Tech giants like Microsoft, Alphabet, and Meta are riding high on a wave of revenue from AI-driven cloud services, yet simultaneously drowning in the substantial costs of pushing AI’s boundaries. Recent financial reports paint a picture of a double-edged sword: on one side, impressive gains; on the other, staggering expenses. 

This dichotomy has led Bloomberg to aptly dub AI development a “huge money pit,” highlighting the complex economic reality behind today’s AI revolution. At the heart of this financial problem lies a relentless push for bigger, more sophisticated AI models. The quest for artificial general intelligence (AGI) has led companies to develop increasingly complex systems, exemplified by large language models like GPT-4. These models require vast computational power, driving up hardware costs to unprecedented levels.

To top it off, the demand for specialised AI chips, mainly graphics processing units (GPUs), has skyrocketed. Nvidia, the leading manufacturer in this space, has seen its market value soar as tech companies scramble to secure these essential components. Its H100 graphics chip, the gold standard for training AI models, has sold for an estimated $30,000 — with some resellers offering them for multiple times that amount. 
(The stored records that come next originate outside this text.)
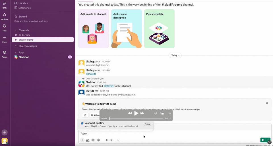273x146 pixels.
Task: Click the mention @ icon in composer
Action: coord(98,140)
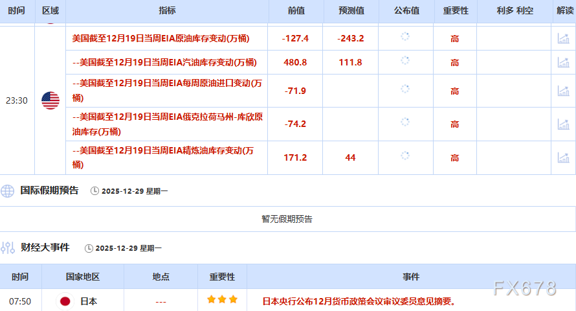Click loading spinner in EIA原油库存变动 公布值 cell
Viewport: 576px width, 311px height.
(405, 37)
The global chip shortage has only exacerbated this issue, with some firms waiting months to acquire the necessary hardware. Meta Chief Executive Officer Zuckerberg previously said that his company planned to acquire 350,000 H100 chips by the end of this year to support its AI research efforts. Even if he gets a bulk-buying discount, that quickly adds to billions of dollars.
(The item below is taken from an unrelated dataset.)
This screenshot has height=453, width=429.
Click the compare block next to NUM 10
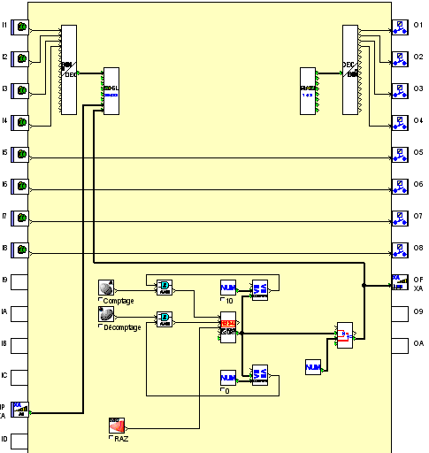[x=260, y=290]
On the other hand, the push for more advanced AI has also sparked an arms race in chip design. Companies like Google and Amazon invest heavily in developing their AI-specific processors, aiming to gain a competitive edge and reduce reliance on third-party suppliers. This trend towards custom silicon adds another layer of complexity and cost to the AI development process.

But the hardware challenge extends beyond just procuring chips. The scale of modern AI models necessitates massive data centres, which come with their technological hurdles. These facilities must be designed to handle extreme computational loads while managing heat dissipation and energy consumption efficiently. As models grow larger, so do the power requirements, significantly increasing operational costs and environmental impact.

In a podcast interview in early April, Dario Amodei, the chief executive officer of OpenAI-rival Anthropic, said the current crop of AI models on the market cost around $100 million to train. “The models that are in training now and that will come out at various times later this year or early next year are closer in cost to $1 billion,” he said. “And then I think in 2025 and 2026, we’ll get more towards $5 or $10 billion.”

Then, there is data, the lifeblood of AI systems, presenting its own technological challenges. The need for vast, high-quality datasets has led companies to invest heavily in data collection, cleaning, and annotation technologies. Some firms are developing sophisticated synthetic data generation tools to supplement real-world data, further driving up research and development costs.

The rapid pace of AI innovation also means that infrastructure and tools quickly become obsolete. Companies must continuously upgrade their systems and retrain their models to stay competitive, creating a constant cycle of investment and obsolescence.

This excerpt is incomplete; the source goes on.